TS20: Camera Chica
“I’ve been a farmer all my life; I have nothing, but when I see my daughter standing in the centre of our village with the camera in her hand I know what it means for her future and I just want to thank you for the opportunity you bring to us.” – Angel, Campesino farmer, Victorino, high in the Sierra Maestra, Cuba
There was a moment maybe six or seven years ago when, standing by Liverpool docks, Uzma and I were asking ourselves where Threshold needed to go next. We’d been making and commissioning new work from artists and. while that was successful, we’d felt we’d dropped the ball a little on our Social Practice, one of the central pillars of our core mission; facilitating underrepresented voices in the arts to be heard. As we talked I was reminded of how inspired I was at the start of my career by Sergei Eisenstein and his radically different approach to cinema – where early American cinema was centred around the lone hero facing down evil against the odds, Eisenstein favoured the crowd, the community as hero; overcoming adversity through collective effort. Uzma and I both felt that was the missing element we were looking for in our commissioning programme; not the single voice of an outside artist looking in on society but work made by collaborative voices, rooted deep within the society itself.
In 2013, the opportunity arose to put this into action. UK Film Council’s First Light initiative, in partnership with British Council, offered us an unique opportunity to develop a project for Cuba in partnership with Suited and Booted, our sister organisation in Bath. First Light had financed some of the Social Practice work we’d done here in the UK to offer young people filmmaking experience and wondered if we could do something similar abroad.
We flew out to Cuba in 2013 to establish six media production centres across the island from Pinar del Rio in the north to Guantanamo in the south, training up community leaders there to facilitate their communities to make videos about their lives, supported themselves by 2nd year students from the film school in Havana.
Five years on, what was supposed to be a one-off experiment has become a project of international significance.

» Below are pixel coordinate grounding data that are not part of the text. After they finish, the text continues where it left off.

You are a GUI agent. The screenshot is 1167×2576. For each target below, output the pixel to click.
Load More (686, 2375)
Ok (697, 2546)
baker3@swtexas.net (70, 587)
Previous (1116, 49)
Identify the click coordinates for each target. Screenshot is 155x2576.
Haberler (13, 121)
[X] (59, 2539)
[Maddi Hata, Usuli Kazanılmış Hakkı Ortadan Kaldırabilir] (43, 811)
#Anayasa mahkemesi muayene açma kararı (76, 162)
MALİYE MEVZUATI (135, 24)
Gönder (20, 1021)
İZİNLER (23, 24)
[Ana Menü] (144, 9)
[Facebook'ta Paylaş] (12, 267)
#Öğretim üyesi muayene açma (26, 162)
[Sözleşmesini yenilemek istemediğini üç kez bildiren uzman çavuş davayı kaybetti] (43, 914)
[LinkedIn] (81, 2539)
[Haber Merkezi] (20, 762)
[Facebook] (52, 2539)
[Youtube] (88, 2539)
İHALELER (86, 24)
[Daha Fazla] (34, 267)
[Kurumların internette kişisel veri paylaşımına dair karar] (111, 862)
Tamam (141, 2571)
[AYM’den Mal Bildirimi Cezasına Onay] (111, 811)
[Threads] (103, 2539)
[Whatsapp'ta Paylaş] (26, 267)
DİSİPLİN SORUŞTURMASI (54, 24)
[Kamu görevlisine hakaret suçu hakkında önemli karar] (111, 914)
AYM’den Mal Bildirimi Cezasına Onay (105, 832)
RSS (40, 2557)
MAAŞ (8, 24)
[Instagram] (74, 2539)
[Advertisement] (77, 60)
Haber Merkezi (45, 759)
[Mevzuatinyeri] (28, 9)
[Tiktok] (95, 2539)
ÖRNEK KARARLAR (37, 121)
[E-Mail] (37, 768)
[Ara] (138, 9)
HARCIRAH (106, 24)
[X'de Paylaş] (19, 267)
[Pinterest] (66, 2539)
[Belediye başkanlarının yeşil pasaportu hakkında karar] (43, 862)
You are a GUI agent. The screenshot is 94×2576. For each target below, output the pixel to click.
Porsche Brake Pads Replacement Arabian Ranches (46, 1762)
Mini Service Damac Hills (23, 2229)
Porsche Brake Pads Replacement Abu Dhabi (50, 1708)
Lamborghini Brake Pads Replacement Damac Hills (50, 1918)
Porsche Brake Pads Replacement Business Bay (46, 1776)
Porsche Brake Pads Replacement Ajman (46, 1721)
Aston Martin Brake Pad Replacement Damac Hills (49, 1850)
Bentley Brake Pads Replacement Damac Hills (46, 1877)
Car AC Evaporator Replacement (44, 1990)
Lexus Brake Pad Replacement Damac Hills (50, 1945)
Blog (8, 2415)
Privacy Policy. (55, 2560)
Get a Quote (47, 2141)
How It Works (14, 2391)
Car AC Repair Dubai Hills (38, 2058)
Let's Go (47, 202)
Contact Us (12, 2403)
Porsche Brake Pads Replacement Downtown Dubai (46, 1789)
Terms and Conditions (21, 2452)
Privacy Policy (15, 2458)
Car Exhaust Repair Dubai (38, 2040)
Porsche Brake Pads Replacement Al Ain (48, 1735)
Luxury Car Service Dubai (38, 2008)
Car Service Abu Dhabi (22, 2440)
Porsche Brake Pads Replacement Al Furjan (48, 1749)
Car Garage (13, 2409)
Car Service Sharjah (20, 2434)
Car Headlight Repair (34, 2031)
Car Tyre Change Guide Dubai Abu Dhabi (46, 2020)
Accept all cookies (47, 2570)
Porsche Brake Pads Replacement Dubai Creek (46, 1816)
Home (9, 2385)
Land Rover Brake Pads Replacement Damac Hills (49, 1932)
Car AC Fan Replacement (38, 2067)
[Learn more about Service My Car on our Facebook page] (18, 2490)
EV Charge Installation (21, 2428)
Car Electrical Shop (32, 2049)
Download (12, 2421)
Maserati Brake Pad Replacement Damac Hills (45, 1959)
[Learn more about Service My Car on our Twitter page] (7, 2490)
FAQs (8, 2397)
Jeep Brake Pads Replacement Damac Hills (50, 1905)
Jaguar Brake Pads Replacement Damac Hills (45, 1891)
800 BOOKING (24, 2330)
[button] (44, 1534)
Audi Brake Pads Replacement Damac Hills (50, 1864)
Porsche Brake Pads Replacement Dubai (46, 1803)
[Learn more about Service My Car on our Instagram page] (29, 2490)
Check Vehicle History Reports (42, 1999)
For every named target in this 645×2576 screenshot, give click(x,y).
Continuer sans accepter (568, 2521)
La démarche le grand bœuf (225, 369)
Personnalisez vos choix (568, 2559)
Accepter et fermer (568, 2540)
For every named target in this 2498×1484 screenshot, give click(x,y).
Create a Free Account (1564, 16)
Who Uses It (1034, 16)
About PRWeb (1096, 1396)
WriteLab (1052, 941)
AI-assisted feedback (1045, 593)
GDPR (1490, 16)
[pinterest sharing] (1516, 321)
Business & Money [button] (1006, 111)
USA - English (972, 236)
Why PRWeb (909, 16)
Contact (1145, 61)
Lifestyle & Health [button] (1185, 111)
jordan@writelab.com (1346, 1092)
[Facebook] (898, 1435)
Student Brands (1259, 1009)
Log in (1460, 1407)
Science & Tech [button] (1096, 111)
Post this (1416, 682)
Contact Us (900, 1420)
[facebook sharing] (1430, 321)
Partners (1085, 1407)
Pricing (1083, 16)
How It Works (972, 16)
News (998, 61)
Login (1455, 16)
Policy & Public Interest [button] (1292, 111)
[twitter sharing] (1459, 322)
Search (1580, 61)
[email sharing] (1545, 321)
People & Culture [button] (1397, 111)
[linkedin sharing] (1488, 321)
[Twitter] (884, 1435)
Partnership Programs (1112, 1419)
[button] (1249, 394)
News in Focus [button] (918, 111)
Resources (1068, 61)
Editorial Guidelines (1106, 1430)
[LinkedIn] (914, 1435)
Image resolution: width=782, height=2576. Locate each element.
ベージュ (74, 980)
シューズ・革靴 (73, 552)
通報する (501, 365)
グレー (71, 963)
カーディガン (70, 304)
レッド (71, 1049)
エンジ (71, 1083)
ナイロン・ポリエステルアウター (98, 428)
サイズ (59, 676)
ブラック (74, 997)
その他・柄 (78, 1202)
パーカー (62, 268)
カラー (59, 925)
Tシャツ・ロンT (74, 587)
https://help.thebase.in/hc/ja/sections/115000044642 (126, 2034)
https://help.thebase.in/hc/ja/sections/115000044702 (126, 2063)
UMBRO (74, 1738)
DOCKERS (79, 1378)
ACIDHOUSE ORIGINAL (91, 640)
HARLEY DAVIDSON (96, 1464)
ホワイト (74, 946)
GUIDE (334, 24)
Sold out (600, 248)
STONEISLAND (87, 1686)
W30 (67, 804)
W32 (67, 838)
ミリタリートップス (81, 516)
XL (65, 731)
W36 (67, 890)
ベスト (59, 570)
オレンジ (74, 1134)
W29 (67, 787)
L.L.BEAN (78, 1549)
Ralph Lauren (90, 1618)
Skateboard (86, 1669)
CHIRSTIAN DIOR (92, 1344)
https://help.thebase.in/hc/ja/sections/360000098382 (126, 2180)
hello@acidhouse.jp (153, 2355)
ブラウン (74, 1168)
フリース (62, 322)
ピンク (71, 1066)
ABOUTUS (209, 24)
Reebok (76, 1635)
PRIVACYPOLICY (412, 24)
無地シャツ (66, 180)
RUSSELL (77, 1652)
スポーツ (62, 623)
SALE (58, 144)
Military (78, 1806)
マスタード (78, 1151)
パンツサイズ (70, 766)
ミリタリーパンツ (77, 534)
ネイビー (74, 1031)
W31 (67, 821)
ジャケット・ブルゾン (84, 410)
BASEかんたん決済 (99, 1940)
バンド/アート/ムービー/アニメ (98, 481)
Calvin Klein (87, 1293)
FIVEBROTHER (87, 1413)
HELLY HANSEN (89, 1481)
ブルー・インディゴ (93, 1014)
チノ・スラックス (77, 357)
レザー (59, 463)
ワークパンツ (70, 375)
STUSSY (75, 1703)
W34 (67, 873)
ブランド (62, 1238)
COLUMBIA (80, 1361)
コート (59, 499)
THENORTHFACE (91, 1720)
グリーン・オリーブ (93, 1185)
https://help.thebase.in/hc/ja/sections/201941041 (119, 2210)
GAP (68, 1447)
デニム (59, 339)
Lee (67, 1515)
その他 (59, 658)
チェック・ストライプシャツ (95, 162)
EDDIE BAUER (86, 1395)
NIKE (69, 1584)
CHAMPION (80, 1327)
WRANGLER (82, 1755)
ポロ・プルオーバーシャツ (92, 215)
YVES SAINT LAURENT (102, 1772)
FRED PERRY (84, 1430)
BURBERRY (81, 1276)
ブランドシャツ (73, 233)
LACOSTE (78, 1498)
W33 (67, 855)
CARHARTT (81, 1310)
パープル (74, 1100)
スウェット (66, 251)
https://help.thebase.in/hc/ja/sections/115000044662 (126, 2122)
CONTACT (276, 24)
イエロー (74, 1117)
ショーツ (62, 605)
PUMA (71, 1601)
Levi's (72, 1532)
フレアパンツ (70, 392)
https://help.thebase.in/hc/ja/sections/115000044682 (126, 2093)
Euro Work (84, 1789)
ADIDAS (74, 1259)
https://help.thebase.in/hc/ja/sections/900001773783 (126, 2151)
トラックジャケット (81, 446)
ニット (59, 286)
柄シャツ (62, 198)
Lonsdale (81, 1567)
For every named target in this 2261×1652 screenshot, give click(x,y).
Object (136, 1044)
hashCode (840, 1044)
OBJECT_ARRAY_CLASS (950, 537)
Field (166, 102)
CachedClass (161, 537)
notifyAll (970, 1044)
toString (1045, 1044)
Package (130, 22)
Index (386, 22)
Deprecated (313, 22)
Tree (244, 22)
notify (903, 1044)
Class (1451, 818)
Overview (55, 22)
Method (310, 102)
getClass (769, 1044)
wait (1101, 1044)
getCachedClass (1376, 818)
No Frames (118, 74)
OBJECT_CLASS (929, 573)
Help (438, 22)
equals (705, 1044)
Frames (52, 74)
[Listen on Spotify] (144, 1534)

We’ve now set up ten media production centres across Cuba and a further four across Venezuela. We were there at the beginnings of the Venezuelan economic crisis and it was heartbreaking to see the privation Venezuelan people were facing, and things have only got worse since, but we were warmly welcomed into the hearts of Venezuelan communities and remain in touch with our friends there. Working with the guys at Ksa la Mink’a in Caracas, reminded me of London’s Squat Art Clubs in the 80s – the anarcho – socialist principles of a community under siege were the same. Resistancia! was the rallying cry – solidarity, and small, everyday acts of sharing with the community as an act of resistance.
When Camara Chica started we knew there was funding for just one year. Not knowing where the money would come from, we made the commitment to support the project for ten years and here we are at the halfway point. In that time, hundreds of Cuban and Venezuelan young people have made films.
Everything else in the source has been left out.